** Supplied information follows **

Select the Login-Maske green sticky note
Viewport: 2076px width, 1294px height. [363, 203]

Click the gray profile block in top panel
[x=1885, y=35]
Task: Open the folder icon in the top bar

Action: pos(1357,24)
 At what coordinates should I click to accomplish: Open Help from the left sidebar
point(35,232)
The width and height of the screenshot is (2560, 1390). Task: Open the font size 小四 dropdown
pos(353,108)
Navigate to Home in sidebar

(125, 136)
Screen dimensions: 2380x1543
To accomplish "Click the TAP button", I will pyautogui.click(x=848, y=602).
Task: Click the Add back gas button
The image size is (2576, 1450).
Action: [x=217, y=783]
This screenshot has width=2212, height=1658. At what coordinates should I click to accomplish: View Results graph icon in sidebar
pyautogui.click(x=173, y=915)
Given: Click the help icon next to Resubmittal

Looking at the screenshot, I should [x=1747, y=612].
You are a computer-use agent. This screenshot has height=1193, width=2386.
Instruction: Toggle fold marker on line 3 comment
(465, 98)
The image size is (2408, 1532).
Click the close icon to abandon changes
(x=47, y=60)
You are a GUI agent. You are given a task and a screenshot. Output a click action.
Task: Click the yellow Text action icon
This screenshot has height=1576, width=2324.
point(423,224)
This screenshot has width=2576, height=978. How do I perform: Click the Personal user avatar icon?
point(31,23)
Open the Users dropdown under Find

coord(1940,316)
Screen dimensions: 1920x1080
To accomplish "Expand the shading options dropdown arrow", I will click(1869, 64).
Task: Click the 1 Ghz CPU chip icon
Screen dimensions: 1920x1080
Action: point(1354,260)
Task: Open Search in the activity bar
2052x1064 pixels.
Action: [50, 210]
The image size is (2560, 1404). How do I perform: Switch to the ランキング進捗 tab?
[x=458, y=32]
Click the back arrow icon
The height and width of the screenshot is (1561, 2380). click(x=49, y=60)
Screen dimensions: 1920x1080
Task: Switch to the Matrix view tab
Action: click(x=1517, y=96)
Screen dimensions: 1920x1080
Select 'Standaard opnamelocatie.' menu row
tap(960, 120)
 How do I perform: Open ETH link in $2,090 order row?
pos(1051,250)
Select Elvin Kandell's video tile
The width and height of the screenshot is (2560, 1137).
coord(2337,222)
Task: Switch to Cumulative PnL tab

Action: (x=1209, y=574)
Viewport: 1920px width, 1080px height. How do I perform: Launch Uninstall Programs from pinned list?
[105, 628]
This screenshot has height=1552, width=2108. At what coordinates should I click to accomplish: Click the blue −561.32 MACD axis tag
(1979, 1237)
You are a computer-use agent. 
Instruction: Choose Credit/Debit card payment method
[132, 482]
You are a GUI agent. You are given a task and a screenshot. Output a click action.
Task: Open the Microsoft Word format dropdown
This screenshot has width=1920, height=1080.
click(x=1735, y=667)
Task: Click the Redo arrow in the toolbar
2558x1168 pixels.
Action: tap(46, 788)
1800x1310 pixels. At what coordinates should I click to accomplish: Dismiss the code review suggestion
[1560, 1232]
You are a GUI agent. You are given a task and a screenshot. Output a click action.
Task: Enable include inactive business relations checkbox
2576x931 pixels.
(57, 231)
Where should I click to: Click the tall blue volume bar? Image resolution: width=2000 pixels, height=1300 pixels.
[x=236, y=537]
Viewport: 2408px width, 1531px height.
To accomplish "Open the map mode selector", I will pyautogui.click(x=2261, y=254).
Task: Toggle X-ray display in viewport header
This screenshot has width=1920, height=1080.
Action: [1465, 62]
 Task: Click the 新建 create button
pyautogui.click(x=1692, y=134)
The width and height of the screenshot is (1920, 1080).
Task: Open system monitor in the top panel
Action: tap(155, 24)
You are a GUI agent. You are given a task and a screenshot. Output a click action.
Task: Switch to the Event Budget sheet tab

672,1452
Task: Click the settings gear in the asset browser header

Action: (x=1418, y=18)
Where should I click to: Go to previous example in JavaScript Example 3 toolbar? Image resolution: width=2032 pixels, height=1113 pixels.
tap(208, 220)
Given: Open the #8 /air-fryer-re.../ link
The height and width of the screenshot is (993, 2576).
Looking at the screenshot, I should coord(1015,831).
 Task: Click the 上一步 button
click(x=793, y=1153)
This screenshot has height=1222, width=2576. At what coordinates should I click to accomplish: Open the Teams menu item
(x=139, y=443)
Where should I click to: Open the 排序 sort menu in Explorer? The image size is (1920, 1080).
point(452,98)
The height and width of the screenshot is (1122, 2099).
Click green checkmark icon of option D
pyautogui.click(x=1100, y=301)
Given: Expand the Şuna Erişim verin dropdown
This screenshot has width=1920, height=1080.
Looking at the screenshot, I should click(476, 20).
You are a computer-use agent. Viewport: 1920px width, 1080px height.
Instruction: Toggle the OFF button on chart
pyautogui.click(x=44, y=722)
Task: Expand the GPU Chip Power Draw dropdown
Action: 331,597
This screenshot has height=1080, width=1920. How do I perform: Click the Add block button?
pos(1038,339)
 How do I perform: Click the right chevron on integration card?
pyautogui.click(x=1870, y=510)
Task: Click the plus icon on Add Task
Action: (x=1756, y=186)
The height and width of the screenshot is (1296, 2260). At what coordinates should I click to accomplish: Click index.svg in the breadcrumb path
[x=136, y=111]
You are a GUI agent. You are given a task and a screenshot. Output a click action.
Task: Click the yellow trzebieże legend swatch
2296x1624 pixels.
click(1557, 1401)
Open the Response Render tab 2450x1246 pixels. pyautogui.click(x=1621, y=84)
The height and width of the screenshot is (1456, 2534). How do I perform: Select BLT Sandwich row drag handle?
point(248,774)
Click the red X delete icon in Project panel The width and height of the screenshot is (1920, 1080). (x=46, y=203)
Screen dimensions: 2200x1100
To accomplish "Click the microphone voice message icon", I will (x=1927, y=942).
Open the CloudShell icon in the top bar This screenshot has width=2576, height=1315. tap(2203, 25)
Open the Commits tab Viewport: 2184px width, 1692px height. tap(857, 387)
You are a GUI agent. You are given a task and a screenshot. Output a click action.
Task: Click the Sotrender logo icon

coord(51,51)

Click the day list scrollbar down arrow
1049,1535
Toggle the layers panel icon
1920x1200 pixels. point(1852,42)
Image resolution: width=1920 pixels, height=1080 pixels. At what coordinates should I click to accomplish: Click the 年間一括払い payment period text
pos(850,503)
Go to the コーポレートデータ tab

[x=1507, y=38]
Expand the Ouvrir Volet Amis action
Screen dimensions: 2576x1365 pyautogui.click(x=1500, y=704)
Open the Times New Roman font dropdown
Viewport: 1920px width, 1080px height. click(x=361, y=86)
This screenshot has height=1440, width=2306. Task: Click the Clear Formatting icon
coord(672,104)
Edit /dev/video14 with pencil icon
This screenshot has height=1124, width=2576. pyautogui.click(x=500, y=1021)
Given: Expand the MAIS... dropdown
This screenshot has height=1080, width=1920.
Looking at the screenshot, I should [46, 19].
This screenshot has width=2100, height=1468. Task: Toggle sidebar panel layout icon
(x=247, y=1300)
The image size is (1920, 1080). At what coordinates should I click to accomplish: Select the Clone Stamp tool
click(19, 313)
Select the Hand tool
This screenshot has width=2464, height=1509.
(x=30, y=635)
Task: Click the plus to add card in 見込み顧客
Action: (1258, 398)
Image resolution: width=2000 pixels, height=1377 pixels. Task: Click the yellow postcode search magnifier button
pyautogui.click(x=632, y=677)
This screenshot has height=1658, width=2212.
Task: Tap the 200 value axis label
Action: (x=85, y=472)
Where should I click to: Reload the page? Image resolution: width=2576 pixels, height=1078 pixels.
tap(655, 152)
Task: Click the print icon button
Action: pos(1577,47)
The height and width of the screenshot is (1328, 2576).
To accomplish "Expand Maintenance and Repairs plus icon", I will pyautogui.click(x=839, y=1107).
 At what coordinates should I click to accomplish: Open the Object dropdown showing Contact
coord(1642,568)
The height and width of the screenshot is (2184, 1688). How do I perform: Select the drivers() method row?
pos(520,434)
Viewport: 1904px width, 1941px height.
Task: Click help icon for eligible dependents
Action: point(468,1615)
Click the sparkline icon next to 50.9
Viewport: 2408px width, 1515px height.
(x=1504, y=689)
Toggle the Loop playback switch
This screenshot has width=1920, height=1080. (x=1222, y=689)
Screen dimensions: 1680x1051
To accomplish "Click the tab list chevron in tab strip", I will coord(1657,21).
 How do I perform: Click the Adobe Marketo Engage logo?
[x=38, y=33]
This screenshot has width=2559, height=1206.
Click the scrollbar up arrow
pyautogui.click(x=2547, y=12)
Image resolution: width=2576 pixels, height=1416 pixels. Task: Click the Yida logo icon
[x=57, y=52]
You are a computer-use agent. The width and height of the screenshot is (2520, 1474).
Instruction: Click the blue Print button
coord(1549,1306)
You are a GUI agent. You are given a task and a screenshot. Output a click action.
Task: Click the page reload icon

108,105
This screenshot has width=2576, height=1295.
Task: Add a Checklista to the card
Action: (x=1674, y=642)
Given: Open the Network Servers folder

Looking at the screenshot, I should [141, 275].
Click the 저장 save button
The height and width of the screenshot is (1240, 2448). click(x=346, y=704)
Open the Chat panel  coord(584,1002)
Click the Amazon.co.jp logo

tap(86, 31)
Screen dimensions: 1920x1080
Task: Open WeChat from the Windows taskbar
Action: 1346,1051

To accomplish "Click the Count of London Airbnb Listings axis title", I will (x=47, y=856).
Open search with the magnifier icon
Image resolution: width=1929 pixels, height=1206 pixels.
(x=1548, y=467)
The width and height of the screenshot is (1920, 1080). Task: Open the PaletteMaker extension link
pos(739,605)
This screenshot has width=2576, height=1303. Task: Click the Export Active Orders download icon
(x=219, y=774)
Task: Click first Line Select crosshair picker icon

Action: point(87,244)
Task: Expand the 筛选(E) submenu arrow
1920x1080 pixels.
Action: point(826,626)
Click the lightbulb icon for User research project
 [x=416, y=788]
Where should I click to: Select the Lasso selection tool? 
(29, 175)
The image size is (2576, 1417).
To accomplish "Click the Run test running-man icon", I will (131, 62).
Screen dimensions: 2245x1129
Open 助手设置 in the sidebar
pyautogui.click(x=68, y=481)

** End of Supplied information **

→ The problem
In the listing above, count every line that contains the word "computer" and give the number with no comment.

→ Answer box
4